Nike and the U.S. Customs and Border Protection are joining forces against counterfeit goods that are entering the country, with the Swoosh company giving CBP some valuable technology to help out.

“Nike, Inc. is partnering with the U.S. Customs and Border Protection to help authenticate Nike, Inc. merchandise and prevent counterfeit products from entering the U.S,” a Nike spokesperson told Fox. 

The CBP seized 26,503 shipments containing goods last year that would have been worth $1.3 billion if they were legitimate. The goods include clothing, which makes up approximately 15% of those counterfeit goods; jewelry accounts for 12% and shoes for another 12%. 

The CBP website statement included: 

“Under its partnership with CBP, NIKE, Inc. is donating proprietary technology to aid in authenticating a variety of NIKE, Inc. merchandise and prevent counterfeit products from entering the United States.  CBP and NIKE, Inc. will test the tool at a limited number of international mail and express consignment facilities.”  

The CBP underscored the importance of maintaining a secure process in fighting the scammers. 

“As criminal organizations use proceeds from counterfeit sales to fund other illegal activity, our partnerships help strengthen our border security posture through innovation and resource optimization,” Diane Sabatino, deputy executive assistant commissioner of the CBP Office of Field Operations, said Thursday. 

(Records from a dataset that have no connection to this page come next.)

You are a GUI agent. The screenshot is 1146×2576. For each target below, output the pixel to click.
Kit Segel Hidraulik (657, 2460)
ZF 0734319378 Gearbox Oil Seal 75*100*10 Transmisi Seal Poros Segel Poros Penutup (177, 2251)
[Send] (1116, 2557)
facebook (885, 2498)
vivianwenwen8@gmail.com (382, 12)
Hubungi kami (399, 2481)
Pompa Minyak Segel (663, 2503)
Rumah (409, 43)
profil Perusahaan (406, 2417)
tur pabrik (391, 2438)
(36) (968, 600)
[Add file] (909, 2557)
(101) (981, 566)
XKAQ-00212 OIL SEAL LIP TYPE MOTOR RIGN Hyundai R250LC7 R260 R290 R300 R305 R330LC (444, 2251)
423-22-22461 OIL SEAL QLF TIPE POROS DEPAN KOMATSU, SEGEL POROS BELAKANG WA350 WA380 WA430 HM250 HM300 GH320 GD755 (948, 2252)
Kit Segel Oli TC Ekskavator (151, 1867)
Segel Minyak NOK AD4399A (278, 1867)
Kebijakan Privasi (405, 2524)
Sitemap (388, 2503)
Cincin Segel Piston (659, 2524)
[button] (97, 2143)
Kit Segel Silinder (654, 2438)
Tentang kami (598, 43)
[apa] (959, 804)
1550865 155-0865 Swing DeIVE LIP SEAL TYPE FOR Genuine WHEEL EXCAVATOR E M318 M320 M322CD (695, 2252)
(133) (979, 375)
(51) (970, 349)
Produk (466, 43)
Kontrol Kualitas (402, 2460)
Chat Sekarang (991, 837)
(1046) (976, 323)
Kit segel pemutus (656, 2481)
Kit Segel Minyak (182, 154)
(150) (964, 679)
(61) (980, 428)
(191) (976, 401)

And Nike has a personal stake in the game, as one might expect. The CBP seized more than 14,000 pairs of counterfeit Nike shoes in a shipment from China in 2019, according to the Customs and Border Protection. 

The Beaverton, Ore.-based mammoth company has become popular for counterfeiters, as those 14,000+ shoes seized in Los Angeles carried a value of $2,247,680 if they had been genuine. 

The huge shipment of footwear, which came from China, carried a “napkins” label to try to avoid interest from authorities.